ACTIVITY:
Your answer should hold only the lines from the one with "The height and" through the end of the records, repeated exactly and minus any pictures.

Data items
########
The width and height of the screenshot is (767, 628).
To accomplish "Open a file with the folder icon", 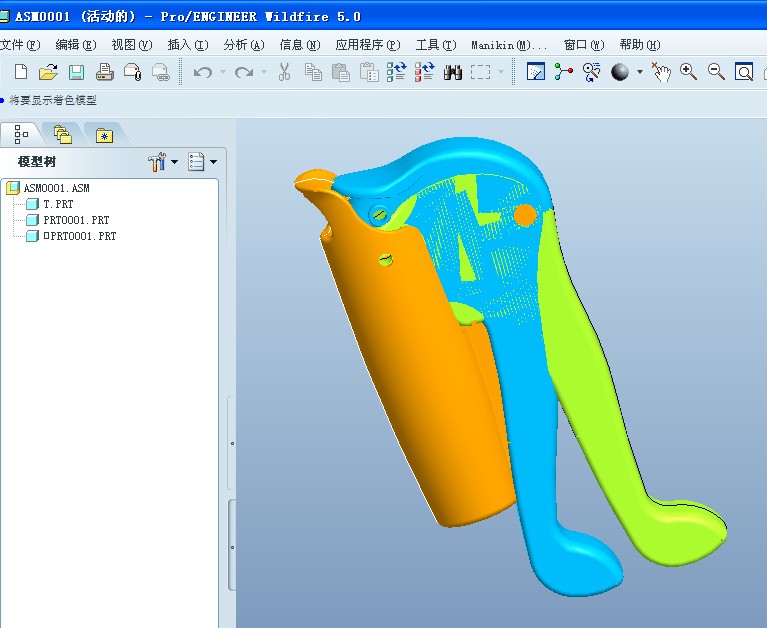I will pos(48,72).
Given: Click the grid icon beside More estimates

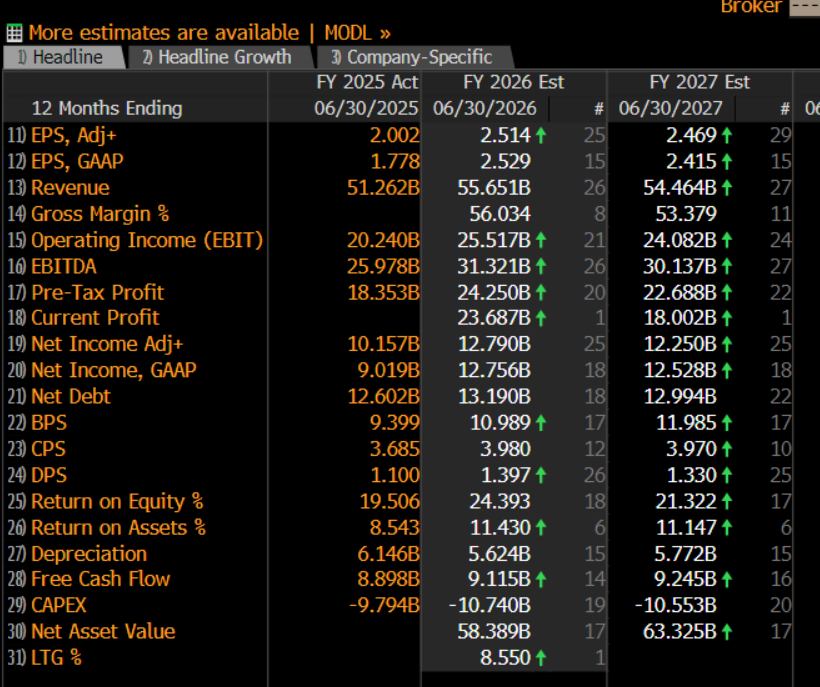Looking at the screenshot, I should tap(14, 33).
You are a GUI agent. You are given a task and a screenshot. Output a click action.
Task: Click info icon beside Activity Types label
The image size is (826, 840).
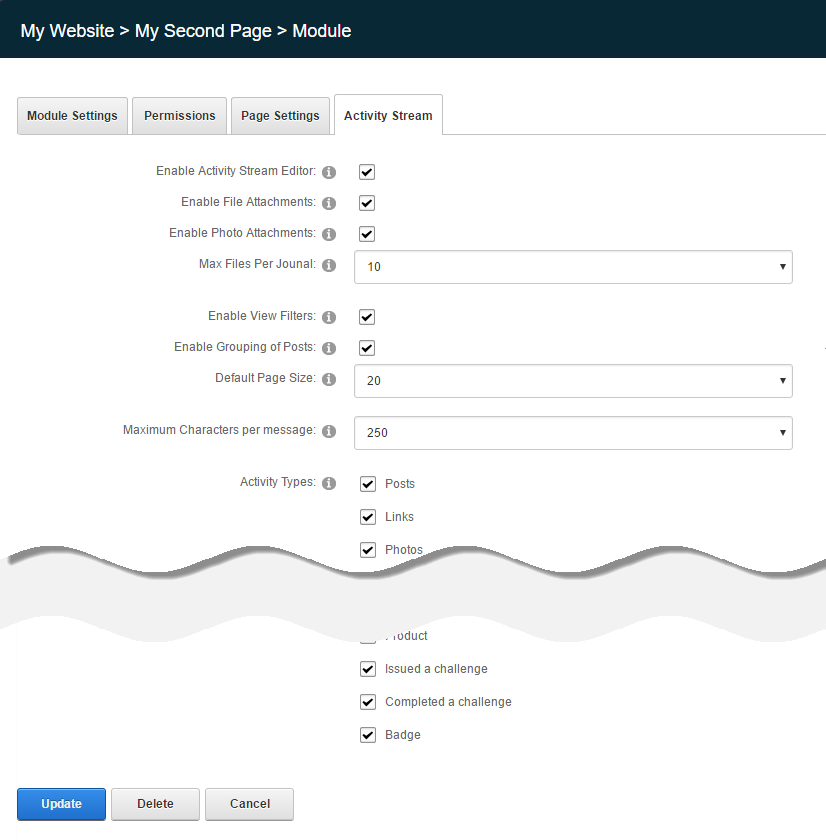point(329,484)
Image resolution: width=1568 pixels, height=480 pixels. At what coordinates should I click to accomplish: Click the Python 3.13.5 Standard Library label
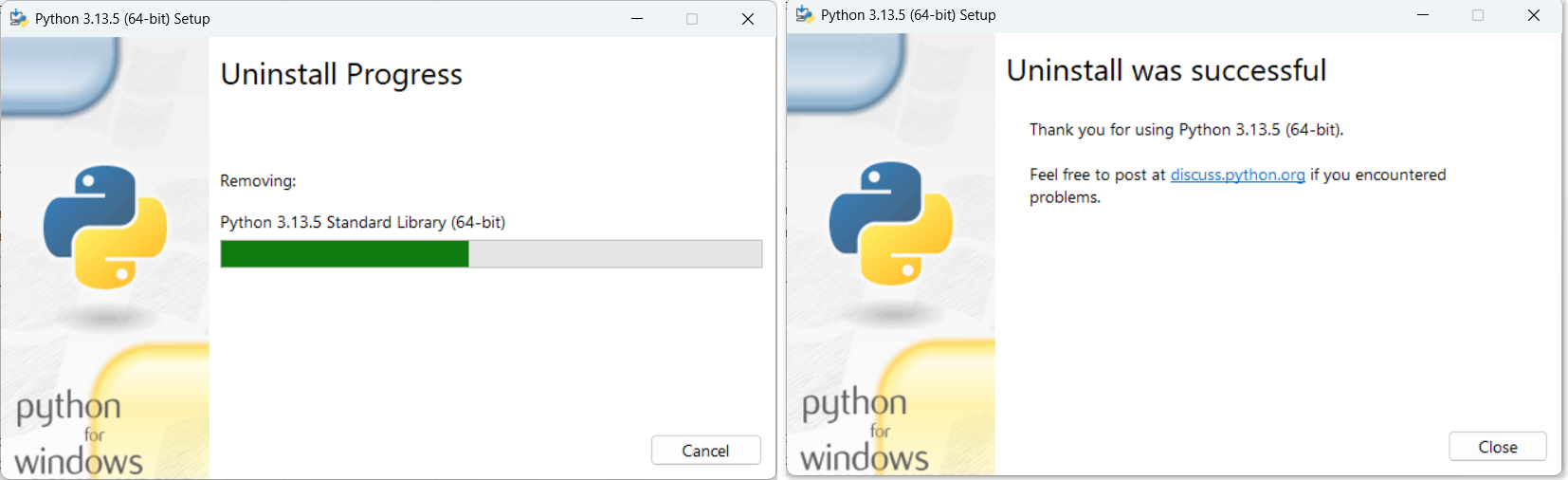pyautogui.click(x=363, y=222)
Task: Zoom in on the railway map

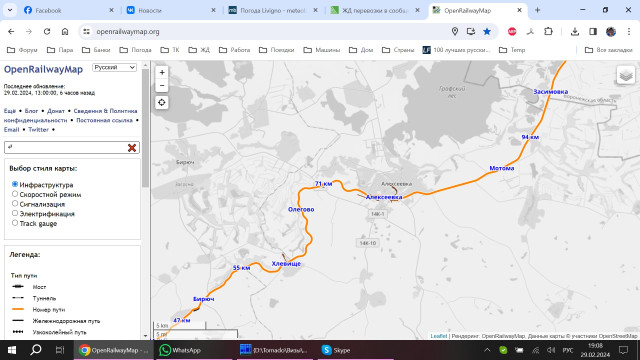Action: click(162, 72)
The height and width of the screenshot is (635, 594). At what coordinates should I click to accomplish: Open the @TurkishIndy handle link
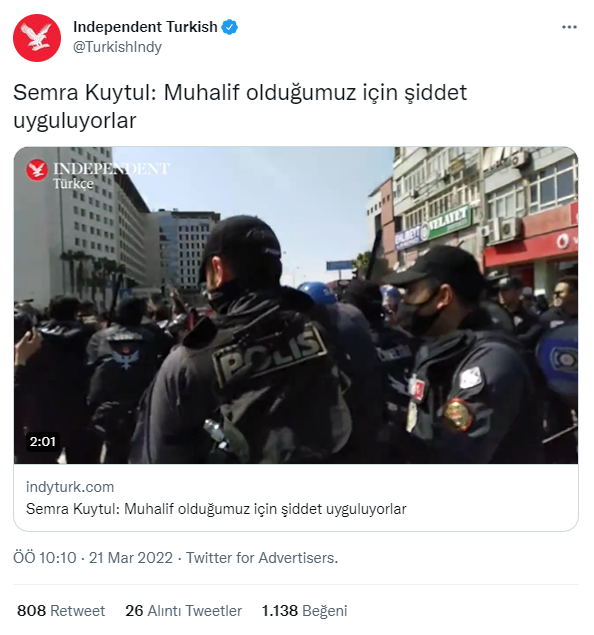[x=117, y=47]
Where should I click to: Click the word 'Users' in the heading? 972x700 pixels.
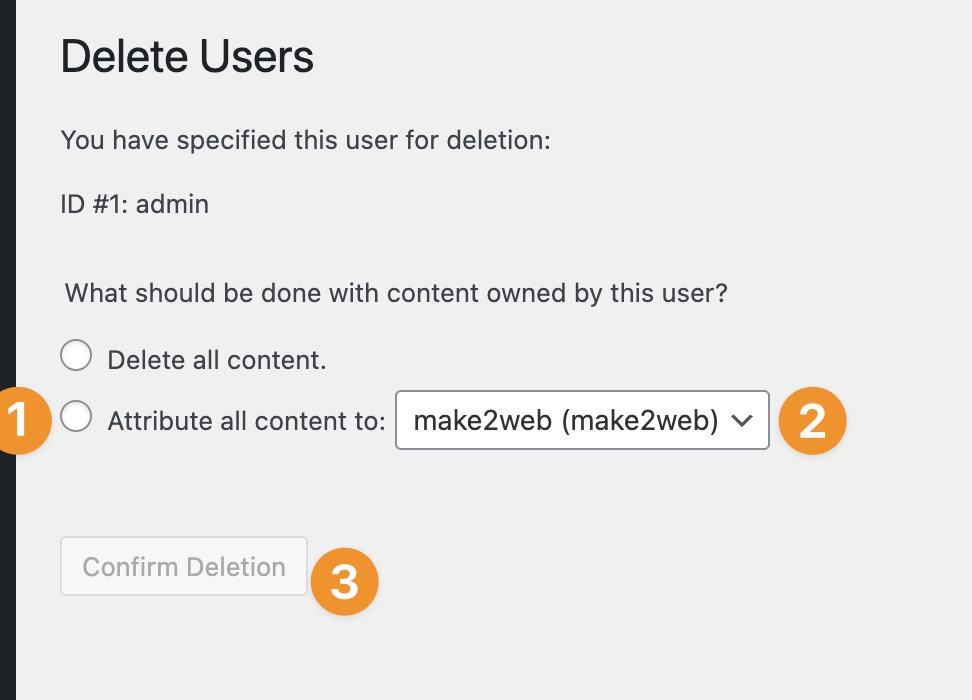(x=257, y=56)
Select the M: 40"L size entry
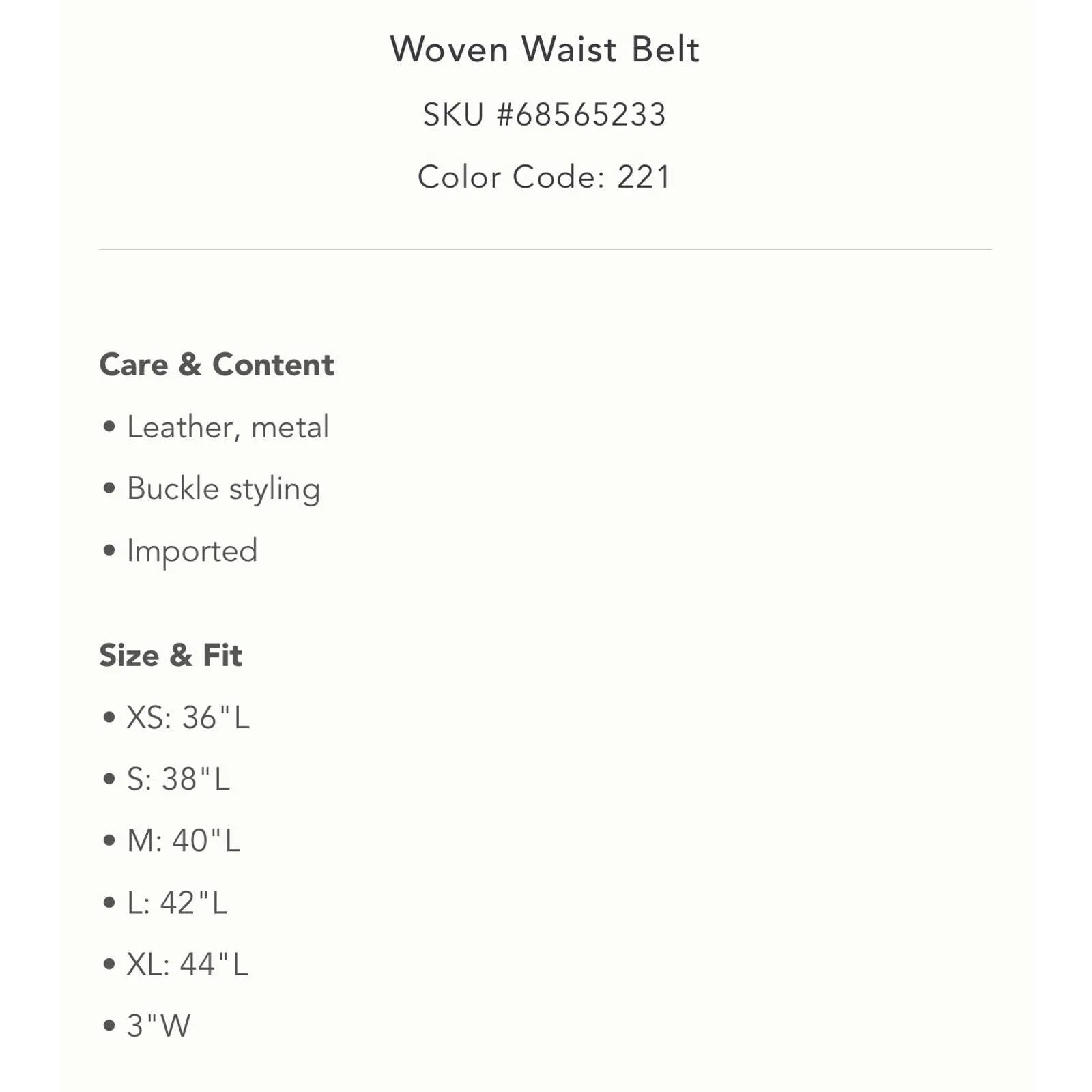1092x1092 pixels. tap(184, 841)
########
PROBLEM SOLUTION:
The height and width of the screenshot is (635, 594). At what coordinates should I click to accomplish: Open the @TurkishIndy handle link
[x=117, y=47]
Where should I click to: Click the word 'Users' in the heading? 972x700 pixels.
(x=257, y=56)
Select the M: 40"L size entry
1092x1092 pixels. tap(184, 841)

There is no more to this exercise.